## Document section

Nicole Bison

Drivers of plant heat tolerance and thermoregulation from leaf to landscape
Why did you decide to pursue a graduate degree?

I completed a Bachelor of Science in the Honours Ecology specialization at UBC. Through this program I got to join a lab in the Botany department and complete a dissertation looking into what causes seasonal variation in how wildfires effect forests. This was the most exciting and rewarding experience of my undergraduate degree. The process of diving into a topic, finding important pieces of knowledge that are missing or incomplete, and the contributing new knowledge was interesting and fun to me. Especially given how timely and important the topic of wildfires is in Canada, I was motivated to continue conducting research that is especially relevant for Canadian forests and ecosystems.

Why did you decide to study at UBC?

## Instructions for the task
In the Nicole Bison profile, what specialization was her Bachelor of Science in? Please rely only on the profile above.

## Information shown
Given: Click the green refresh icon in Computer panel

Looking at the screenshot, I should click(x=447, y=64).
==
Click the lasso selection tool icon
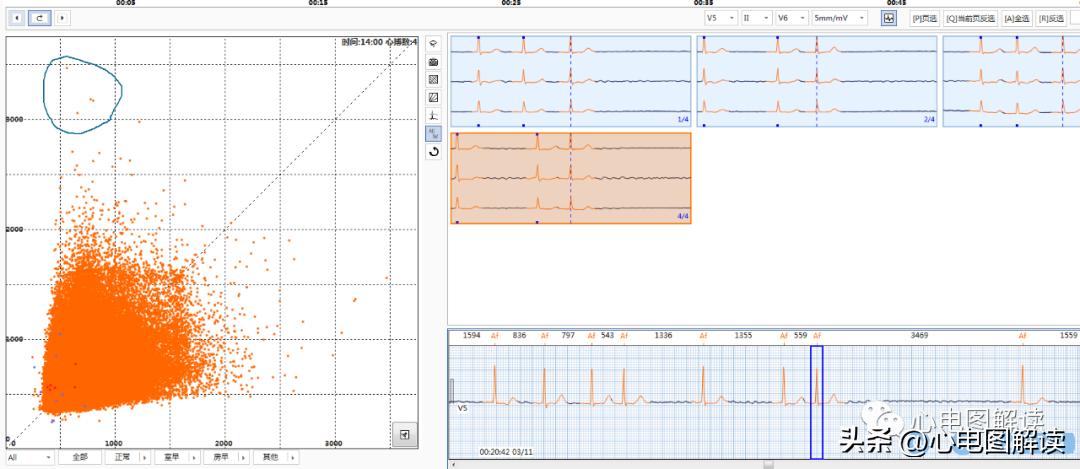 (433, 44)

## Finished exercise
The Honours Ecology specialization at UBC.